● **Work instruction**
Reproduce the listing below exactly. Pictures do not belong in the copy.
-- Given information follows --
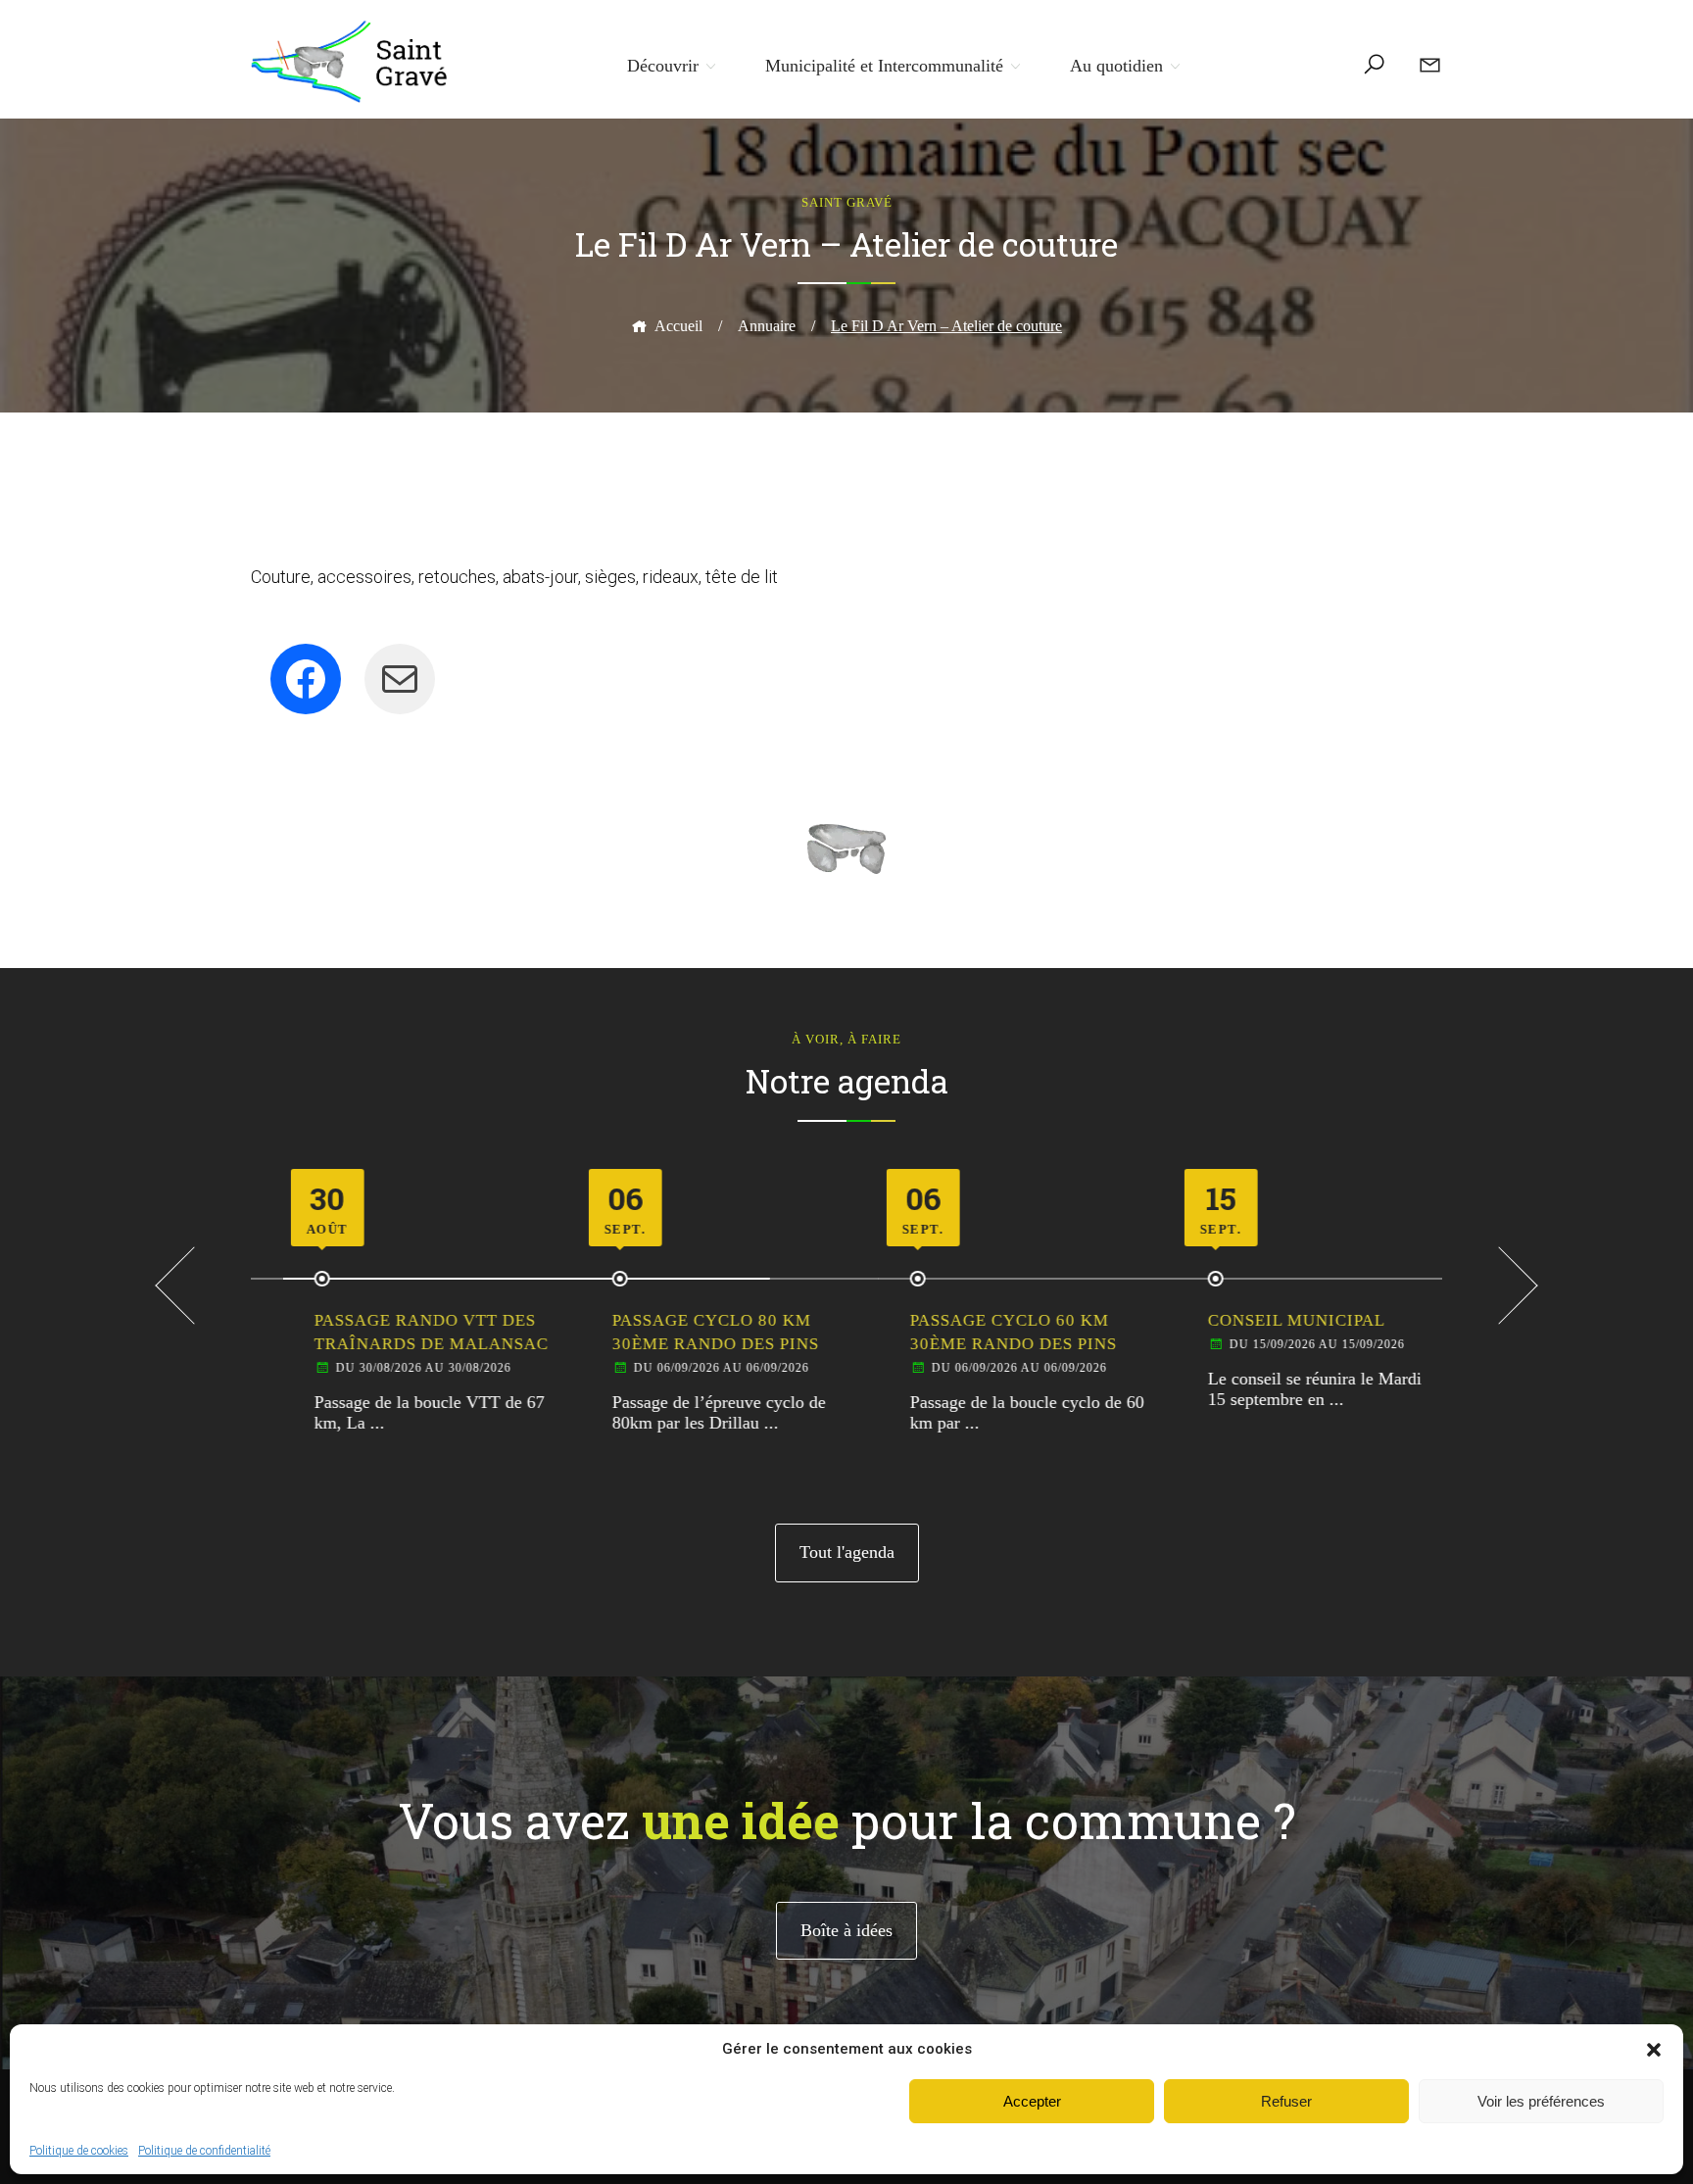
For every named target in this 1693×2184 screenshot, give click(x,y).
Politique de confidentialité (204, 2151)
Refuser (1286, 2101)
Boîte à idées (846, 1930)
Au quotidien (1116, 65)
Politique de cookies (78, 2151)
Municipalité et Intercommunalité (884, 65)
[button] (1654, 2050)
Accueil (678, 325)
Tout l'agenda (847, 1552)
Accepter (1032, 2101)
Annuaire (767, 325)
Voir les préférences (1541, 2101)
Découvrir (663, 65)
-- Given information concluded --
● **Your response**
For every named target in this 1693×2184 screenshot, give click(x,y).
Politique de confidentialité (204, 2151)
Refuser (1286, 2101)
Boîte à idées (846, 1930)
Au quotidien (1116, 65)
Politique de cookies (78, 2151)
Municipalité et Intercommunalité (884, 65)
[button] (1654, 2050)
Accueil (678, 325)
Tout l'agenda (847, 1552)
Accepter (1032, 2101)
Annuaire (767, 325)
Voir les préférences (1541, 2101)
Découvrir (663, 65)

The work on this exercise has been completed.